I go to the pet store to get some mouse pellets and a small habitat, as it’s called. I get wood shavings for bedding material. I get a water bottle like the one that belonged to long-dead Ralph. On the way to the checkout, I walk by cages of small rodents: hamsters, gerbils, and even mice. I pass a wall of fish, waiting to go home and die and be flushed down a toilet — or perhaps live for years in some quiet aquarium. I watch two angelfish float in their watery domain, black-and-white creatures from a world I will never know. I stare at goggle-eyed goldfish and darting schools of minnows and beautiful betas in their small, sad bowls, limp fins moving now and then, deep red to navy blue to royal purple. I pay for my mouse supplies and drive home on the treacherous roads, but I’m used to such conditions. And I have four-wheel drive, a necessity on the plains.

I transfer my mouse to his new house, smiling at my rhyme. I set up the water bottle, and I put the habitat next to my heating vent so the mouse will stay warm. Then I go to work my shift.
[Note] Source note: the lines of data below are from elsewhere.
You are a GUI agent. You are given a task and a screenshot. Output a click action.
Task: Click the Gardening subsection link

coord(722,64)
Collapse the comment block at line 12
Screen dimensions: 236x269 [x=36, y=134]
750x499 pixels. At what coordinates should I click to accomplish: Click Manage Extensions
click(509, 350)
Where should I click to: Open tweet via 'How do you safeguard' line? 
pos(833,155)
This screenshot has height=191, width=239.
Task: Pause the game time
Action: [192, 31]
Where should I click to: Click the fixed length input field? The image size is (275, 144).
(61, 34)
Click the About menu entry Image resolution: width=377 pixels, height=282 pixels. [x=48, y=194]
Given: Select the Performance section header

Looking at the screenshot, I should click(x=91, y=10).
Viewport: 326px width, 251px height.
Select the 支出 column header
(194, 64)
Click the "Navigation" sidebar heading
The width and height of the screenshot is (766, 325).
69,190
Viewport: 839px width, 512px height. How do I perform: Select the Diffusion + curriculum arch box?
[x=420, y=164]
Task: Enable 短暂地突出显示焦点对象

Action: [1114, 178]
Coming home late at night, I check on my patient: still alive. The water level seems a bit lower, and the mouse seems a bit more lively. There are food pellets scattered about, as if he has been sampling them. There are even tiny mouse droppings. Happiness. Happiness because a dime-a-dozen rodent is still alive in his twenty-five-dollar mouse mansion. But the money doesn’t bother me. I have no kids. I don’t go out that much. I don’t even drink anymore. What’s a bit of a splurge on a hurt mouse? My mother’s eyes watch me from her picture on the wall, and I cannot tell if I am doing right or being foolish.

I tell no one about my houseguest. I call him that because I cannot think of a wild thing as a pet. He’s not a pet. He never warms to me. I never try to pick him up and only handle him to apply that cream to his leg, which gets dragged behind as he scuttles about. I notice the mouse licking at it. The bandages are indeed gnawed off, as the vet predicted. But he licks that leg, rather like a dog would. He has made himself a small nest in the back corner of the habitat, to hide from me as much as possible. Very well. I respect that.

I will see this through, no matter what. If the mouse heals, I will let him go. If he dies, I will bury his little body, wrapped in a toilet-paper shroud. I might even look into getting a dog. Or perhaps a cat would be better, since I work long hours. Maybe I am lonelier than I knew. I go to bed and hear my mouse moving about in his plastic mansion. The snow comes down outside, on the day after Christmas.